President Adama Barrow has pledged his administration will not interfere with the working of the judiciary. Four judges were sworn-in on Monday by the West African leader as he seeks to rebrand the justice system.
Barrow, 52, came to power after regional troops were deployed to end a political standoff between him and former dictator, Yahya Jammeh.
Barrow ran a campaign on a commitment to promote the principles of an independent judiciary and the rule of law, a big promise that had Gambians voting for him in the election in which Jammeh suffered defeat.
His administration is determined to build strong institutions capable of transforming “the state of this great nation from dictatorship to democracy and from despair to hope.”
“I am fully aware of the numerous challenges besetting the effective and efficient delivery of Justice in this country which includes timely access to justice, limited resources and the capacity to retain competent legal practitioners,” said Barrow.
“I have no doubt, however, that with collective national resolve and commitment coupled with the continued support from our development partners, we shall be able to reposition the judicial sector to respond to the current realities of our country sooner rather than later.”
Gambia’s judiciary has been regarded as one of the least independent after Jammeh took power in a 1994 coup.
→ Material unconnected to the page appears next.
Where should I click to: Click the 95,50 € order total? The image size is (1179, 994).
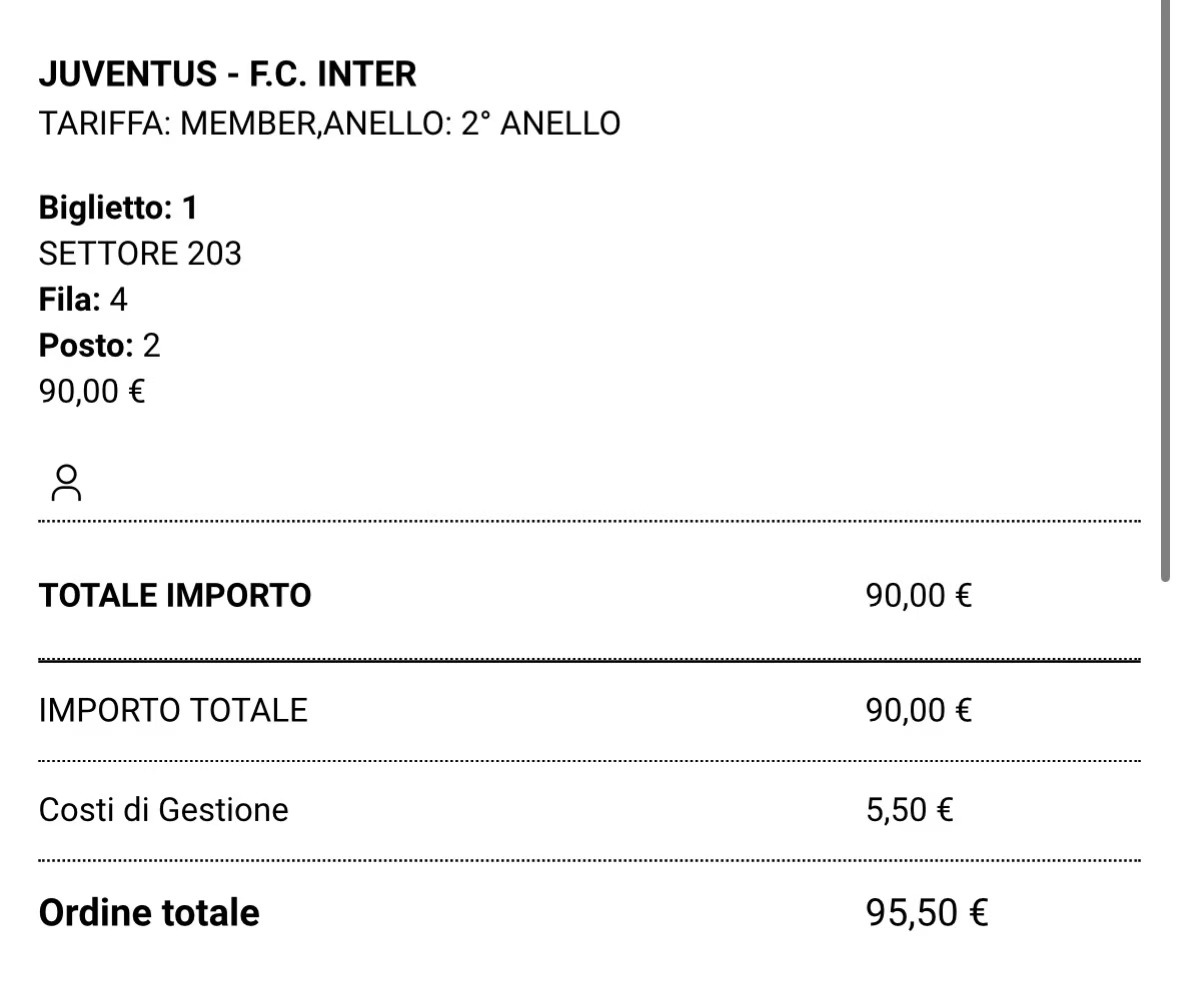[x=927, y=913]
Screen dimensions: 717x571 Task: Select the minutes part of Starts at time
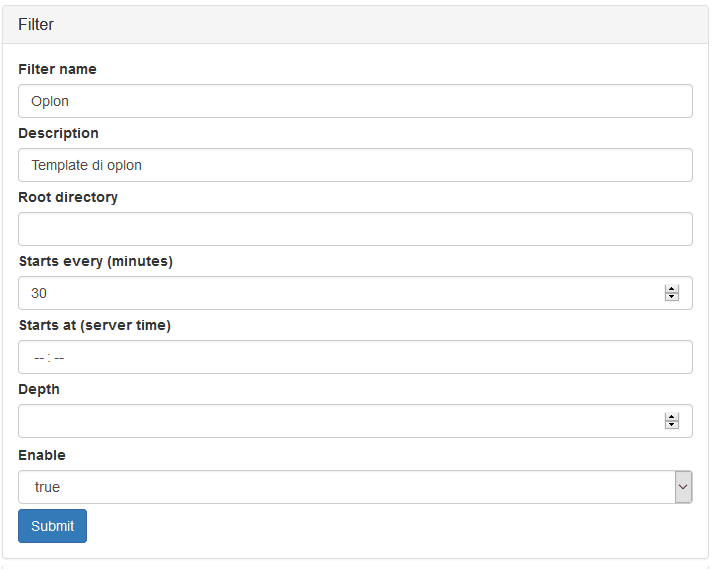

He has used the courts to detain and imprison his political rivals and perceived enemies.
Judges who did not follow his orders were arrested and dismissed. At least four chief justices have been fired by Jammeh within three years and a handful of magistrates arrested for ruling against his government.
But Barrow now says the Gambia will never return to the days of constitutional disregard and impunity. The government says it will ensure the effective functioning of the judiciary and the proper administration of justice.